We’re living in the age of miniaturization. Whether it’s a smartwatch, AR glasses, or the many other gadgets we’ve reviewed here at Gizmodo, tech is getting increasingly smaller. New research takes this to yet another extreme, with researchers developing the smallest pixel ever.

In a recent Science Advances paper, researchers report the creation of the smallest pixel ever, using optical antennas that convert radiation into focused energy bits. The pixel measures just 300 by 300 nanometers—around 17 times smaller than a conventional OLED pixel, but with a similar brightness.

To put the size into context, a display with an area of just one square millimeter could fit a resolution of 1920 x 1080 pixels using the new technology. The tiny pixel also glows on its own, making it potentially revolutionary for the next generation of smart, portable devices.

How do things glow?

OLED stands for organic light-emitting diode and, true to its name, consists of several ultra-thin films made from organic materials. These layers sit between two electrodes. When electricity flows through the system, it activates the organic material in the films, releasing energy as light.

A pixel, on the other hand, generally refers to the smallest unit of information for digital image displays. Theoretically speaking, a smaller pixel size would enable a device to carry more pixels and increase image resolution. But existing technologies face “substantial manufacturing challenges and efficiency losses when scaled down to the (sub)micrometer regime,” according to the paper.

Tiny cracks in the light

This becomes especially pertinent when researchers attempt to shrink OLED pixels below the wavelengths of visible light—about 400 to 700 nanometers. Put simply, the geometry of the OLED system, along with other quantum mechanical effects, causes imbalances in electrical distribution within the cell.

“As with a lightning rod, simply reducing the size of the established OLED concept would cause the currents to emit mainly from the corners of the antenna,” Jens Pflaum, study co-author and a physicist at the University of Würzburg in Germany, explained in a release.

What’s impressive about the new paper is that the team identified a way to effectively block these unwanted structures, called filaments, from potentially destroying the pixel.  Specifically, they fabricated a thin, insulating layer with a tiny circular opening at its center and layered it over a gold optical antenna.

The arrangement proved surprisingly effective in preventing filaments from forming. The optical antenna additionally helped focus electromagnetic energy and amplify the brightness, according to the paper. As a result, “even the first nanopixels were stable for two weeks under ambient conditions,” said Bert Hecht, study senior author and a physicist at the University of Würzburg, in the release.
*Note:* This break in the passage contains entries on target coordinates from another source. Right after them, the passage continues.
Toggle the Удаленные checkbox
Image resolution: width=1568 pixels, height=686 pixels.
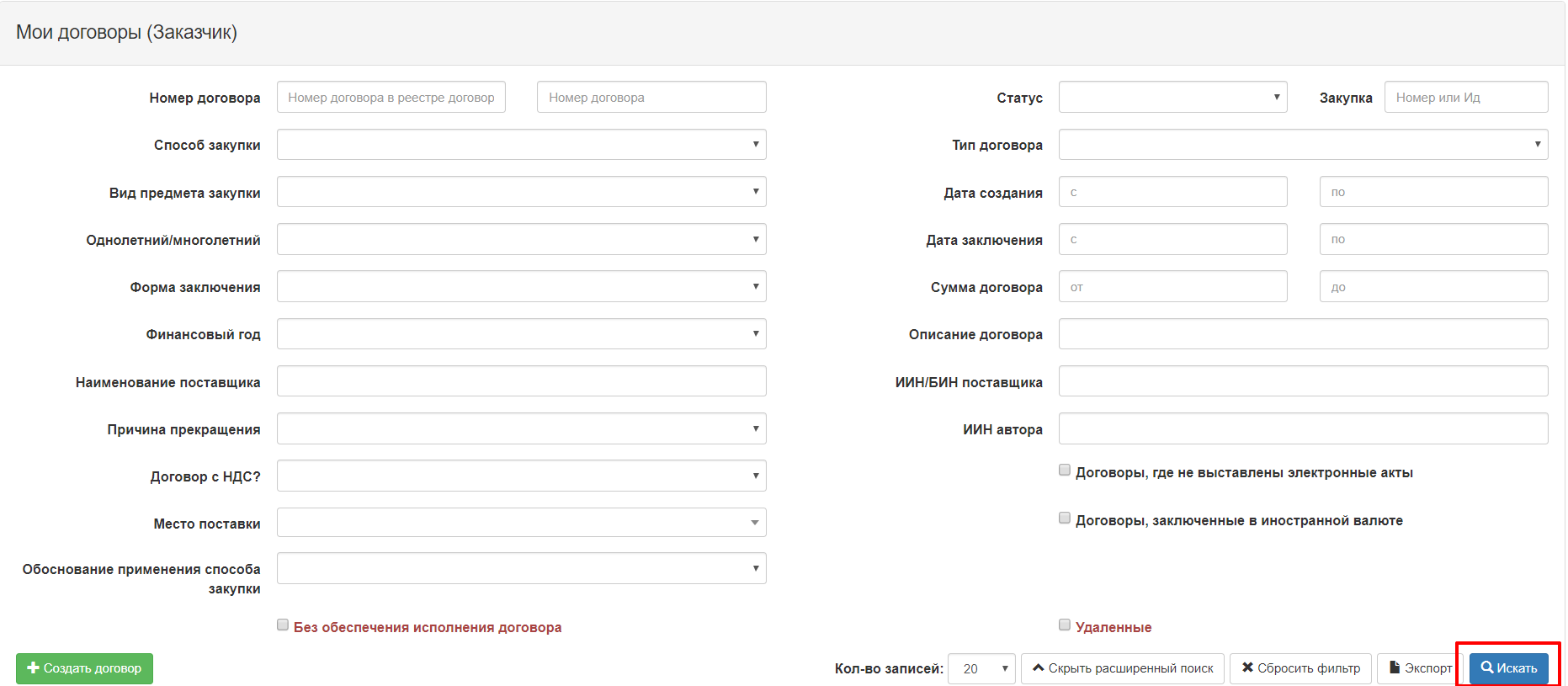pyautogui.click(x=1065, y=625)
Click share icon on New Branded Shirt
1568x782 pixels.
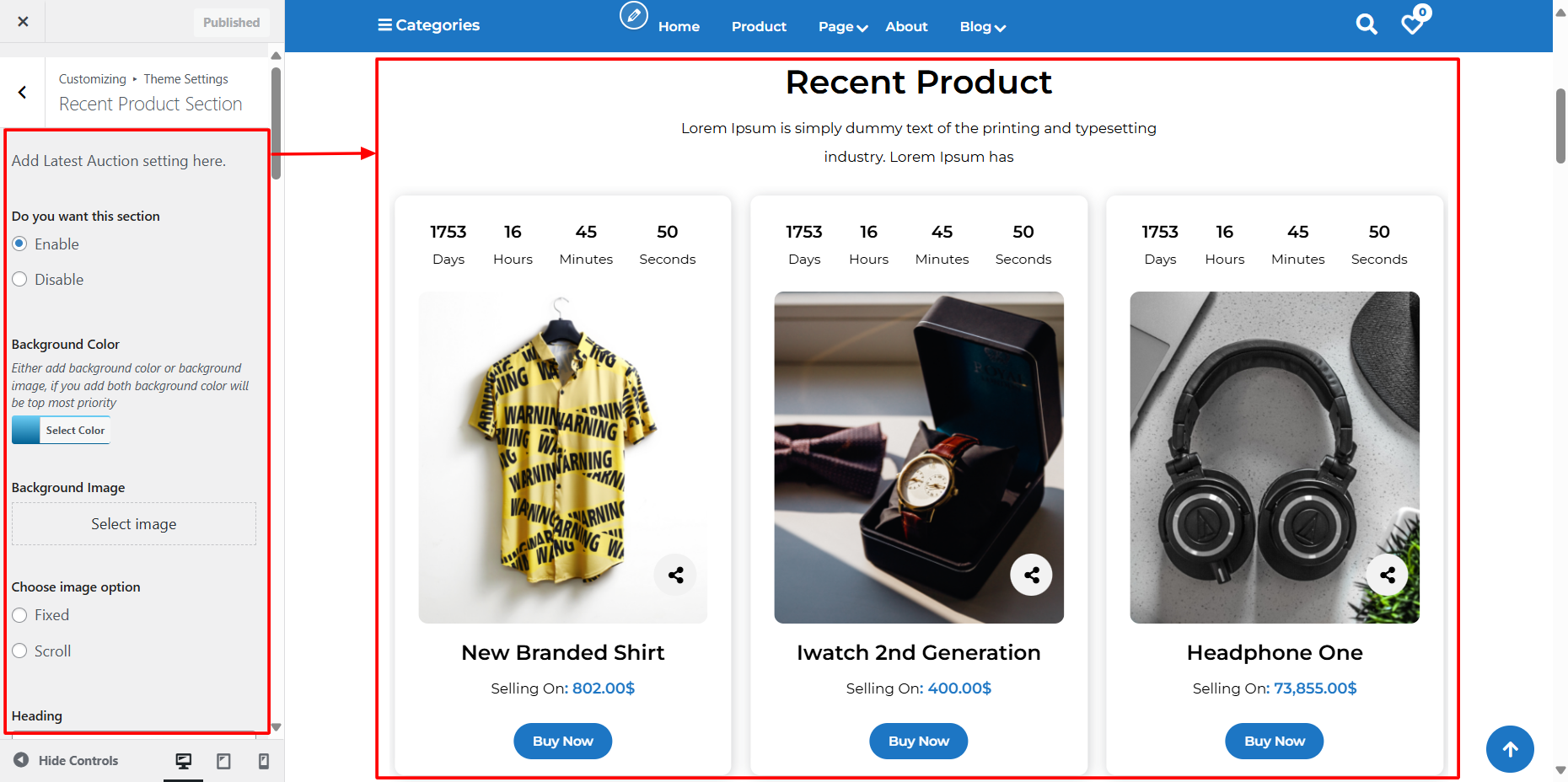pyautogui.click(x=675, y=576)
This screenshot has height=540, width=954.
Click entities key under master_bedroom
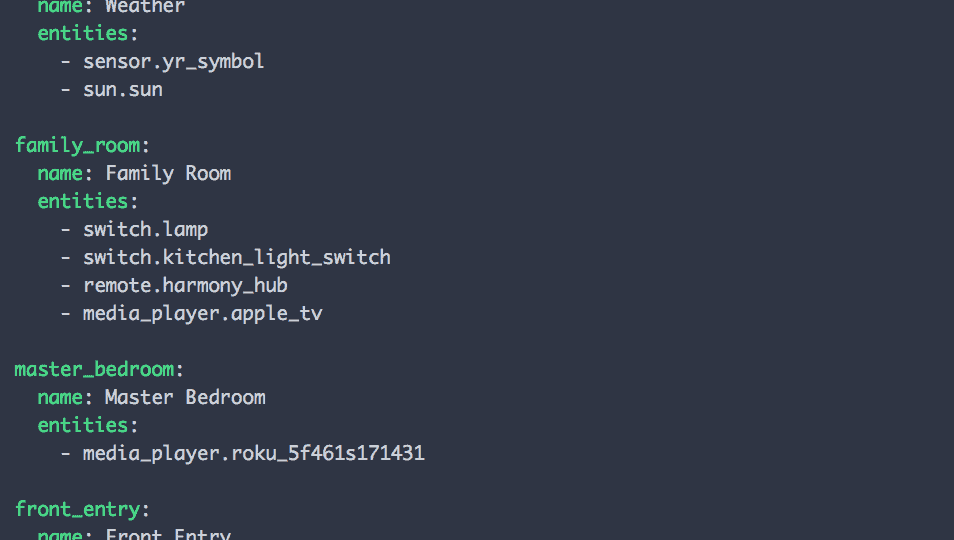click(x=83, y=426)
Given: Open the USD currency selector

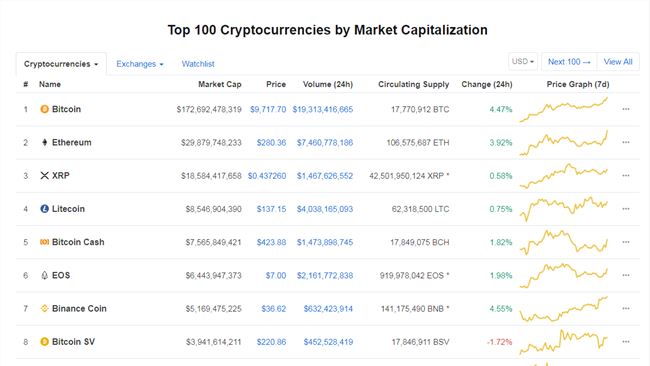Looking at the screenshot, I should (x=523, y=61).
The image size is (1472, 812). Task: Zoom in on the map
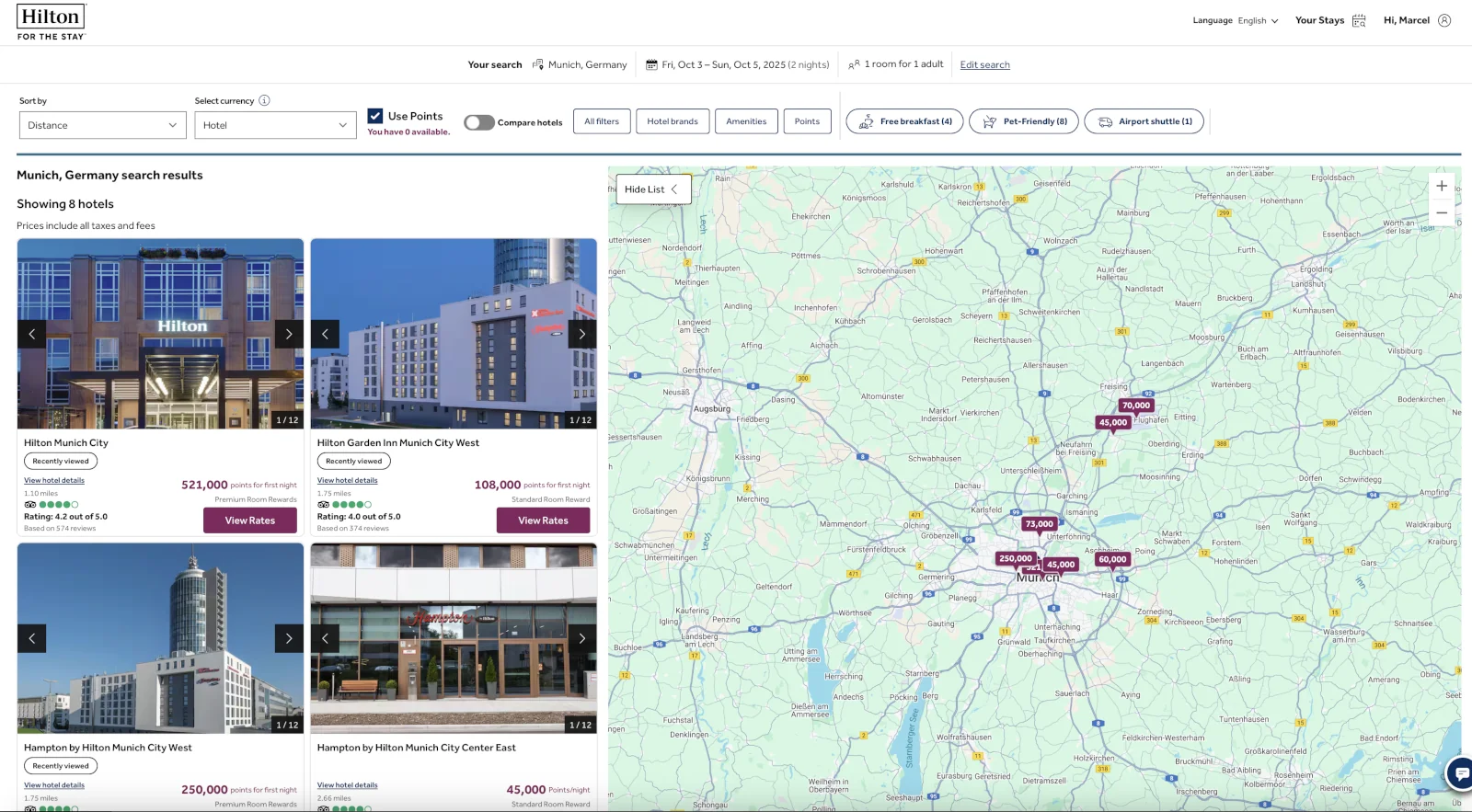(1442, 186)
That said, the system is still a prototype, with about 1% efficiency. However, the researchers noted that because the current paper eliminates one of the biggest challenges of scaling down pixels, the next steps should be slightly easier.

“With this technology, displays and projectors could become so small in the future that they can be integrated almost invisibly into devices worn on the body—from eyeglass frames to contact lenses,” the researchers added.